### [Aangeleverd fragment]
== == ==

Het eerste Citroën voertuig
André Citroën werd geboren in Frankrijk in 1878 en wekte voor enige tijd in de autofabriek Mors. In 1905, op 27-jarige leeftijd, richtte hij een tandwielfabriek op en in 1913 een bijkomende fabriek voor de vervaardiging van carburatoren. Zijn grote passie was de serieproductie; dit is waarom de eerste auto van Citroën na de eerste wereldoorlog meteen in serieproductie ging in 1919. Na de eerste productie van een passagierswagen met transportband door Henry Ford in de VS, was Citroën de eerste fabrikant om dit in Europa toe te passen. Het model Type A was dus het eerste Europese voertuig dat geproduceerd werd op een transportband.
Wereldrecords ondanks de financiële tegenspoed
De viercilinder motor met een vermogen van 10 PS werd gebouwd in zes verschillende carrosserieën. Reeds in het eerste jaar, van juni tot december 1919, werd er een totaal van 2500 wagens geleverd. In het jaar daarop, in 1920, werden er al 20.200 auto's geproduceerd! In de daarop volgende jaren was de producent erg succesvol en slaagde er op dat moment in 106 wereldrecords te breken. De voertuigen waren populaire wagens voor het gewone volk in Frankrijk. Tijdens het verloop van de economische crisis in 1929, kende de groep financiële moeilijkheden en was gedwongen om het bedrijf Michelin erbij te betrekken. Met vernieuwde krachten werd de Traction Avant Type 7 ontwikkeld, de een revolutie veroorzaakte in de auto-industrie. Deze verschilde volledig van de geproduceerde voertuigen van die tijd, aangezien dit het eerste voertuig was met een zelfdragende carrosserie, de eerste wagen met voorwielaandrijving en een ophanging met koppelstangen ter wereld.

== == ==

### [Gegevens over klikdoelen]
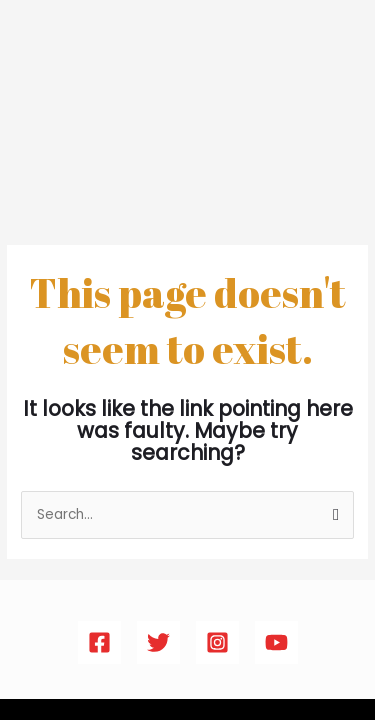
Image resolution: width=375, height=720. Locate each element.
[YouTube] (276, 642)
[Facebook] (99, 642)
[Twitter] (158, 642)
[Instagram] (217, 642)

== == ==

### [Opdracht]
Beantwoord in de tekst over Citroën de volgende vragen:
1. In welk jaar richtte André Citroën een tandwielfabriek op?
2. Hoeveel auto's werden er in 1920 geproduceerd?
3. Welk bedrijf moest de groep tijdens de economische crisis van 1929 erbij betrekken?

### [Antwoord]
1. In 1905.
2. 20.200 auto's.
3. Michelin.